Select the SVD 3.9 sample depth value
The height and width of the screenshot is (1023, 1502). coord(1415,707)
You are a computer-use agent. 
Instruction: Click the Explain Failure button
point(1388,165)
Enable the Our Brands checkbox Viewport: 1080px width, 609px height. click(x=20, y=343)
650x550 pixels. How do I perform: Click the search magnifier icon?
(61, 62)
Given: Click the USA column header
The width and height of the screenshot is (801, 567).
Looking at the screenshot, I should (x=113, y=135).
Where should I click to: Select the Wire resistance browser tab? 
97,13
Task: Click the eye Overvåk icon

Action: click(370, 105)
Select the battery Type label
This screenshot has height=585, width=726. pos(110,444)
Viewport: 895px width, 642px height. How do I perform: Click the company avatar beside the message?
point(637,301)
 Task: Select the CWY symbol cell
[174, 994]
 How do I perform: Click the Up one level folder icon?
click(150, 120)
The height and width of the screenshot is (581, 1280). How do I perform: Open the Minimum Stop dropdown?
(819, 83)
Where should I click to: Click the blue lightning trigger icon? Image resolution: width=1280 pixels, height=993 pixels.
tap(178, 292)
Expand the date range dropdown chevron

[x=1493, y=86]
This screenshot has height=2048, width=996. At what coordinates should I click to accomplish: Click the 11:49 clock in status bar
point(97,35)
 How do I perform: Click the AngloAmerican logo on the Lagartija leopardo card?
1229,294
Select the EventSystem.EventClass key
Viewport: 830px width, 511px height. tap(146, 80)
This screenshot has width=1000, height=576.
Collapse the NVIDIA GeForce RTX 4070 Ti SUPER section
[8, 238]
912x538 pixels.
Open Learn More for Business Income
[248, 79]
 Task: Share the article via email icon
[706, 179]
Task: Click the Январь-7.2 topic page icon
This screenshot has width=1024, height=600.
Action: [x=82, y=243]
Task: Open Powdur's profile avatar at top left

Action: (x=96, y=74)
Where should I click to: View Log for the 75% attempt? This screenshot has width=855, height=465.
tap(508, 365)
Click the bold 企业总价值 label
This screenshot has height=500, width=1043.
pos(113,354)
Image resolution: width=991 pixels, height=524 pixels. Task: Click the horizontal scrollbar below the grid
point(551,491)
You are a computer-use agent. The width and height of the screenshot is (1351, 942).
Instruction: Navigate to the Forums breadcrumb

> _TASK TO COMPLETE_
The word "agent" may appear in several lines of the data; copy every line where it does.

> _ANSWER TO THIS EXERCISE_
You are a computer-use agent. 
You are a computer-use agent. The width and height of the screenshot is (1351, 942).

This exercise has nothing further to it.